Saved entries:
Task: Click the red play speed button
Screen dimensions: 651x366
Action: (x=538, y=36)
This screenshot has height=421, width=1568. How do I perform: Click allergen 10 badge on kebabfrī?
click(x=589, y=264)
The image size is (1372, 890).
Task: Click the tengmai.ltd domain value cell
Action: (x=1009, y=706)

* EXERCISE INSTRUCTIONS *
Retype all the data, changing nothing.

* WRITTEN SOLUTION *
Task: Click the red play speed button
Screen dimensions: 651x366
Action: (x=538, y=36)
This screenshot has height=421, width=1568. How do I perform: Click allergen 10 badge on kebabfrī?
click(x=589, y=264)
The image size is (1372, 890).
Task: Click the tengmai.ltd domain value cell
Action: (x=1009, y=706)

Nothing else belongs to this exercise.